Problem statement:
Report every line in the entries below that contains the word "Focus", and treat uppercase and lowercase as different.

----

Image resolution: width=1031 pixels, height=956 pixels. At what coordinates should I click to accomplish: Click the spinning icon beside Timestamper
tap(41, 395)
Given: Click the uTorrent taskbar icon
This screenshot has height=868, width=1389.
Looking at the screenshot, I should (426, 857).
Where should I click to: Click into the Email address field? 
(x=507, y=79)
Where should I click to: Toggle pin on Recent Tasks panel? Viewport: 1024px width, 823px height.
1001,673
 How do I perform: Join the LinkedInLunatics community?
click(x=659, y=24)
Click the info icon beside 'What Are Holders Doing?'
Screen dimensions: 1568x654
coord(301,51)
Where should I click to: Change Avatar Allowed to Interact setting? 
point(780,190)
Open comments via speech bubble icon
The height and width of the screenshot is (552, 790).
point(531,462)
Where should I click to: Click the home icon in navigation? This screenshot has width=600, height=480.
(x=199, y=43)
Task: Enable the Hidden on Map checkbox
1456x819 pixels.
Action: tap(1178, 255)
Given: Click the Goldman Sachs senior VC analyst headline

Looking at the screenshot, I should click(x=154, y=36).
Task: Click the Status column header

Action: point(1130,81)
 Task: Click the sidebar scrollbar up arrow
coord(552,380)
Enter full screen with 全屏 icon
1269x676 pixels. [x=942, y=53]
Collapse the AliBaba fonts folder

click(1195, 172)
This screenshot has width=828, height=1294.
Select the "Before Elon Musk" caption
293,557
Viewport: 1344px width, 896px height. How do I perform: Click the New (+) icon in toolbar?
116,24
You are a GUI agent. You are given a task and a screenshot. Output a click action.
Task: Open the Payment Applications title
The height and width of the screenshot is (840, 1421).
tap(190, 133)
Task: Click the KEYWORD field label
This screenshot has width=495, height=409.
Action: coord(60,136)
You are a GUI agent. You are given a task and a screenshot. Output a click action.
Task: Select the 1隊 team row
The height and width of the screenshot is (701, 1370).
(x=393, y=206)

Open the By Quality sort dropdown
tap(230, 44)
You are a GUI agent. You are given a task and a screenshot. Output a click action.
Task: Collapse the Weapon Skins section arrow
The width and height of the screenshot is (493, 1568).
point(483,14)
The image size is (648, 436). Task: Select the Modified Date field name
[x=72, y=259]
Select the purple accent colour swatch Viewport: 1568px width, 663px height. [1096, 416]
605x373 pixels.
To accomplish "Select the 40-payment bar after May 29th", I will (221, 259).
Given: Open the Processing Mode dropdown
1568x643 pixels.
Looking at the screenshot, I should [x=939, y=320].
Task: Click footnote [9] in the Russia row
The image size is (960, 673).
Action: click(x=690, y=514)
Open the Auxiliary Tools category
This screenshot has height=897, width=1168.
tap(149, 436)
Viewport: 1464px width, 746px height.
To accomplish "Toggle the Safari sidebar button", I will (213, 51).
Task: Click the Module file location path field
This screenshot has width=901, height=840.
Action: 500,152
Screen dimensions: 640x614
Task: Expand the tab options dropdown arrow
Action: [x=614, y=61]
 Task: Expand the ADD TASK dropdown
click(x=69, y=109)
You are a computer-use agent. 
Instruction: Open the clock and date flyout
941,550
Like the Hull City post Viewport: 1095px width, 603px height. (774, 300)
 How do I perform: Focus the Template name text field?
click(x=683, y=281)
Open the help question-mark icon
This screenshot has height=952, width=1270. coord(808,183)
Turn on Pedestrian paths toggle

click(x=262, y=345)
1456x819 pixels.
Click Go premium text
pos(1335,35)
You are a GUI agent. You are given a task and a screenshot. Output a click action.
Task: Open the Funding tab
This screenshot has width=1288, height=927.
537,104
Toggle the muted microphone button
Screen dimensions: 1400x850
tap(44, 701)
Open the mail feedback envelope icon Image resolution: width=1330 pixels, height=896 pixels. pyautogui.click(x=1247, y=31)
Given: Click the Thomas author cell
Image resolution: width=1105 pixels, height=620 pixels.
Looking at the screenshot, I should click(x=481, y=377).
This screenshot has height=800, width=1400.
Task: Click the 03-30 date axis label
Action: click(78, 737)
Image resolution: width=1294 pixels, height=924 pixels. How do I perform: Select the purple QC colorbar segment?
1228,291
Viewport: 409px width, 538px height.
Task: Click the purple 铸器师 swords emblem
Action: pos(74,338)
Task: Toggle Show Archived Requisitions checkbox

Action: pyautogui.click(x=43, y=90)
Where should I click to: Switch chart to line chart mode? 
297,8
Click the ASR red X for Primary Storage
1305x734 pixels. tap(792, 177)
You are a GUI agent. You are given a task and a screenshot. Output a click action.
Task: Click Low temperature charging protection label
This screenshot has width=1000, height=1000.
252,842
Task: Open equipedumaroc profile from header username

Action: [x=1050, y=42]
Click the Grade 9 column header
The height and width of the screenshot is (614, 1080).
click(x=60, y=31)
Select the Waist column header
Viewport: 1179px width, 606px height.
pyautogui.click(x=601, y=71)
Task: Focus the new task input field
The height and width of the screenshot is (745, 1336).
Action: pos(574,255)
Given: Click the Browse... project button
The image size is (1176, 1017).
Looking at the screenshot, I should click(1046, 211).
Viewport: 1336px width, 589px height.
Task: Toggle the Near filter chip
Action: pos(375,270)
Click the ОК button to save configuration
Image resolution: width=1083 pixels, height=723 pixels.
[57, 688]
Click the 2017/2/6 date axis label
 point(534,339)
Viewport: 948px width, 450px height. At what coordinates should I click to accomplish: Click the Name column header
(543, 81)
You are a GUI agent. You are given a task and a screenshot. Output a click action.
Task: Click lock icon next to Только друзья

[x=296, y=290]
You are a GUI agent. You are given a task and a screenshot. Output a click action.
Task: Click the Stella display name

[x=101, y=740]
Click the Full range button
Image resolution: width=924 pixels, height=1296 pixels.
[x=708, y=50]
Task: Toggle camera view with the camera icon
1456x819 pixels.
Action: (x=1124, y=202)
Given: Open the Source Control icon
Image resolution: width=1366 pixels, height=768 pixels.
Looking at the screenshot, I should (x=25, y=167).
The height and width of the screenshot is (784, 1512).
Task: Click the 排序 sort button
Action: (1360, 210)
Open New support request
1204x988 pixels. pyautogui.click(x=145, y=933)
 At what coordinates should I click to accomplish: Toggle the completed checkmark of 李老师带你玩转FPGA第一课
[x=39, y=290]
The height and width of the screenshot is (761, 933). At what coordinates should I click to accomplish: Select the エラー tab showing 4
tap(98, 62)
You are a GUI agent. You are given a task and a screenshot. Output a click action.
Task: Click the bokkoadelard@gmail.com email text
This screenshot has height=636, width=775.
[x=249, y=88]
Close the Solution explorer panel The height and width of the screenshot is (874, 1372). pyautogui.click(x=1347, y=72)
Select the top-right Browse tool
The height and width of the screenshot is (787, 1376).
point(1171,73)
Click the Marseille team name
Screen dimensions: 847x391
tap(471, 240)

----

Answer to this task:
 How do I perform: Focus the Template name text field?
Task: Focus the new task input field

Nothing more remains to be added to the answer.